[Source records]
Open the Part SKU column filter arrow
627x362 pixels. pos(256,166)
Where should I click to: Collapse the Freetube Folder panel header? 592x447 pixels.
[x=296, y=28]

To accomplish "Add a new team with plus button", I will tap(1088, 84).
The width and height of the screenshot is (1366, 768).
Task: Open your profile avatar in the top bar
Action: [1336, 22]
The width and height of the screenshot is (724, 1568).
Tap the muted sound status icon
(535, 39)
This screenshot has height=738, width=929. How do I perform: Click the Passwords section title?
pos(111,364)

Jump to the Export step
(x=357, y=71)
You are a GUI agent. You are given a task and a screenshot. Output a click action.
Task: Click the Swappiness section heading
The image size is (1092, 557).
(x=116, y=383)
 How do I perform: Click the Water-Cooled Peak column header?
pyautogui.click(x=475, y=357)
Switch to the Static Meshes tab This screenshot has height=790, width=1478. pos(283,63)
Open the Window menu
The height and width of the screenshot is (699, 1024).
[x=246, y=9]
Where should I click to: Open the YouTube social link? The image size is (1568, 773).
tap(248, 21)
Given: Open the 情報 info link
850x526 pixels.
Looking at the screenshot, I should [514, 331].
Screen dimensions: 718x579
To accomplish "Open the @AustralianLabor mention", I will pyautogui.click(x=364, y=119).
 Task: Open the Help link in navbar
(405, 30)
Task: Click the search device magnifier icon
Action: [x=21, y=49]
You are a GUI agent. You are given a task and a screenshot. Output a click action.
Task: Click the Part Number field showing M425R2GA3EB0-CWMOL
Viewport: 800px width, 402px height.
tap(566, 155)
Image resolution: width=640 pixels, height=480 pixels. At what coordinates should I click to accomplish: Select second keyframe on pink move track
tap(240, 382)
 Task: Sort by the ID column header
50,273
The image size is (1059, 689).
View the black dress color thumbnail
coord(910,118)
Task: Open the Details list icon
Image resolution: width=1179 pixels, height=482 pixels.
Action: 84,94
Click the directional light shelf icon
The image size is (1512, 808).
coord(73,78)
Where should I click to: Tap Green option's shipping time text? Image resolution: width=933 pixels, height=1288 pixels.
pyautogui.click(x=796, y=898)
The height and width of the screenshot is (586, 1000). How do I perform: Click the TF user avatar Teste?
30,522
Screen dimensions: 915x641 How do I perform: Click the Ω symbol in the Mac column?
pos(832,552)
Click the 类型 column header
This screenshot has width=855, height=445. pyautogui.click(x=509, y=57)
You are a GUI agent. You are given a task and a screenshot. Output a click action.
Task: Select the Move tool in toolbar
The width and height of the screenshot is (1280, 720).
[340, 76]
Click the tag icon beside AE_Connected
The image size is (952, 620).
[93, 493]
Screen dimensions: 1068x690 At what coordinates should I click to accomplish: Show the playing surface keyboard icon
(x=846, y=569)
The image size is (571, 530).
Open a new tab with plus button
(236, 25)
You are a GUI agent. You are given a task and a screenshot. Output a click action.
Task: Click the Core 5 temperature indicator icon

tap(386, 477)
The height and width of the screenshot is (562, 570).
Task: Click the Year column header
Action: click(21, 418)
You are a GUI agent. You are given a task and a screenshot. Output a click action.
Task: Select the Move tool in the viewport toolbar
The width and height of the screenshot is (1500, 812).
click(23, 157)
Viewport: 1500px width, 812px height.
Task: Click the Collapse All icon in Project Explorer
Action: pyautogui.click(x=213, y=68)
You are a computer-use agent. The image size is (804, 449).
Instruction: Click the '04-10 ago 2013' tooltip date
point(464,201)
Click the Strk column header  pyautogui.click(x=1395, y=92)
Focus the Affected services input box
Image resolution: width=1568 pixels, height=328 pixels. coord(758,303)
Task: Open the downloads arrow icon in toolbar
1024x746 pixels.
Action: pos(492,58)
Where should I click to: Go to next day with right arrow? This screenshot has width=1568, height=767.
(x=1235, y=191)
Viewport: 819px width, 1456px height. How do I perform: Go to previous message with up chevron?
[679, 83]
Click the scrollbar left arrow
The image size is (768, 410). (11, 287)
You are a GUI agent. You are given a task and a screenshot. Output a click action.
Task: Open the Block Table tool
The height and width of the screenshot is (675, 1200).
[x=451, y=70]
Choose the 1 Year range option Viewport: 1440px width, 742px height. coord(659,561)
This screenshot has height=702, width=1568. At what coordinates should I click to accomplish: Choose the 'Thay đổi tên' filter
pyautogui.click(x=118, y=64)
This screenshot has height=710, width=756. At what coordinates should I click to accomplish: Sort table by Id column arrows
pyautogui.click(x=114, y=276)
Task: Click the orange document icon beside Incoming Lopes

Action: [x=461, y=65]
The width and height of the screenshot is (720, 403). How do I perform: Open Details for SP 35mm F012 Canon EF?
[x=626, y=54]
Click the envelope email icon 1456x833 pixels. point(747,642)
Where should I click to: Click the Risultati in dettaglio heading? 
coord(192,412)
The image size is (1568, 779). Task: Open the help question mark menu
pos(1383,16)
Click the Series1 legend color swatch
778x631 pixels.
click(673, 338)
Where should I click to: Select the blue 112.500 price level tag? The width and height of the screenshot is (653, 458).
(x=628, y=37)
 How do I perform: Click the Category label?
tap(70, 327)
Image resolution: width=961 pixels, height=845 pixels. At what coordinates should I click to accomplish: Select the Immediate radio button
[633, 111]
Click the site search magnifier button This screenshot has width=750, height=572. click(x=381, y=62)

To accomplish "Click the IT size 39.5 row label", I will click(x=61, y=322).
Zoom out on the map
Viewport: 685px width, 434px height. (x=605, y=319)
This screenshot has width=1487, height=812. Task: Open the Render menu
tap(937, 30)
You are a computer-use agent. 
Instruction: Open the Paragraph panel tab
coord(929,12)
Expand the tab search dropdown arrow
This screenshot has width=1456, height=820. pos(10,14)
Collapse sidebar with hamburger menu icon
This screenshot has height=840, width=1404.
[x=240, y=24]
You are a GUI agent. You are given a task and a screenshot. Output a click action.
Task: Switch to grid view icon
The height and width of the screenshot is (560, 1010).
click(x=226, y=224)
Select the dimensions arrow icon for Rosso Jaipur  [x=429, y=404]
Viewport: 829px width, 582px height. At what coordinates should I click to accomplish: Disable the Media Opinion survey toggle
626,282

[About this task] After reading the records above, give the number of lines that include "computer", and add nothing else.

[Written answer] 2